SUPPLIED MATERIAL:
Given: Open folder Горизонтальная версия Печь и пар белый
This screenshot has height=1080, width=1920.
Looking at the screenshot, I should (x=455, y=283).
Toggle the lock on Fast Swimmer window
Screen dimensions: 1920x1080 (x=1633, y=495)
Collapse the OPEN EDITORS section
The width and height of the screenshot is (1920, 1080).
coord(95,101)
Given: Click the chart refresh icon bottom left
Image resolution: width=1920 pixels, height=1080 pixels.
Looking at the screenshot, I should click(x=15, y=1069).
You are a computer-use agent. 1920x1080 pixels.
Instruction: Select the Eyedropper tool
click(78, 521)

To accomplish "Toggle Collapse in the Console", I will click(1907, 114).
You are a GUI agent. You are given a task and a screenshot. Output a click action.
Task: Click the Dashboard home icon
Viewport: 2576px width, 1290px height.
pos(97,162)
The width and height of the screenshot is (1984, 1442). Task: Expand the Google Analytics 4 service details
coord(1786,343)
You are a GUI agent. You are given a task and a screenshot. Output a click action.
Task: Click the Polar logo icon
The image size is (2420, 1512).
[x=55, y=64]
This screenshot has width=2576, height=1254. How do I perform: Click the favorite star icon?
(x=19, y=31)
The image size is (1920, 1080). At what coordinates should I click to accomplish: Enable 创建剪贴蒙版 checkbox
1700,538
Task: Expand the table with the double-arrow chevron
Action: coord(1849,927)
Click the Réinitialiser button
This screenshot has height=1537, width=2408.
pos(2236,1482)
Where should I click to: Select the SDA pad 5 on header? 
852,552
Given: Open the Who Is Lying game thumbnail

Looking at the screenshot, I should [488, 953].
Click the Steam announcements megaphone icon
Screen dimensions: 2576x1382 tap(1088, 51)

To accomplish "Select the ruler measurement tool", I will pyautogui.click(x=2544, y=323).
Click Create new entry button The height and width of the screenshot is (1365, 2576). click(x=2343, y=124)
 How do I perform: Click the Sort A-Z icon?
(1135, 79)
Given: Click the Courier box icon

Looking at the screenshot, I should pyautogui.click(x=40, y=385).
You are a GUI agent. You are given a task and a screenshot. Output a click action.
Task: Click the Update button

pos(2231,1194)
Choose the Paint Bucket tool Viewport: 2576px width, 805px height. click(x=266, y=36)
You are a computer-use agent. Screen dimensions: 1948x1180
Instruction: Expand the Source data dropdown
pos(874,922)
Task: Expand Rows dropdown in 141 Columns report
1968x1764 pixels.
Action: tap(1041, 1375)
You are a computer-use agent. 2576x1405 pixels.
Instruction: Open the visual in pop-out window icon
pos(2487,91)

WORK TASK: Write the entries again, exactly as they stand.

OUTPUT FOR THIS EXERCISE:
Given: Open folder Горизонтальная версия Печь и пар белый
This screenshot has height=1080, width=1920.
Looking at the screenshot, I should (x=455, y=283).
Toggle the lock on Fast Swimmer window
Screen dimensions: 1920x1080 (x=1633, y=495)
Collapse the OPEN EDITORS section
The width and height of the screenshot is (1920, 1080).
coord(95,101)
Given: Click the chart refresh icon bottom left
Image resolution: width=1920 pixels, height=1080 pixels.
Looking at the screenshot, I should click(x=15, y=1069).
You are a computer-use agent. 1920x1080 pixels.
Instruction: Select the Eyedropper tool
click(78, 521)

To accomplish "Toggle Collapse in the Console", I will click(1907, 114).
You are a GUI agent. You are given a task and a screenshot. Output a click action.
Task: Click the Dashboard home icon
Viewport: 2576px width, 1290px height.
pos(97,162)
The width and height of the screenshot is (1984, 1442). Task: Expand the Google Analytics 4 service details
coord(1786,343)
You are a GUI agent. You are given a task and a screenshot. Output a click action.
Task: Click the Polar logo icon
The image size is (2420, 1512).
[x=55, y=64]
This screenshot has width=2576, height=1254. How do I perform: Click the favorite star icon?
(x=19, y=31)
The image size is (1920, 1080). At what coordinates should I click to accomplish: Enable 创建剪贴蒙版 checkbox
1700,538
Task: Expand the table with the double-arrow chevron
Action: coord(1849,927)
Click the Réinitialiser button
This screenshot has height=1537, width=2408.
pos(2236,1482)
Where should I click to: Select the SDA pad 5 on header? 
852,552
Given: Open the Who Is Lying game thumbnail

Looking at the screenshot, I should [488, 953].
Click the Steam announcements megaphone icon
Screen dimensions: 2576x1382 tap(1088, 51)

To accomplish "Select the ruler measurement tool", I will pyautogui.click(x=2544, y=323).
Click Create new entry button The height and width of the screenshot is (1365, 2576). click(x=2343, y=124)
 How do I perform: Click the Sort A-Z icon?
(1135, 79)
Given: Click the Courier box icon

Looking at the screenshot, I should pyautogui.click(x=40, y=385).
You are a GUI agent. You are given a task and a screenshot. Output a click action.
Task: Click the Update button

pos(2231,1194)
Choose the Paint Bucket tool Viewport: 2576px width, 805px height. click(x=266, y=36)
You are a computer-use agent. Screen dimensions: 1948x1180
Instruction: Expand the Source data dropdown
pos(874,922)
Task: Expand Rows dropdown in 141 Columns report
1968x1764 pixels.
Action: tap(1041, 1375)
You are a computer-use agent. 2576x1405 pixels.
Instruction: Open the visual in pop-out window icon
pos(2487,91)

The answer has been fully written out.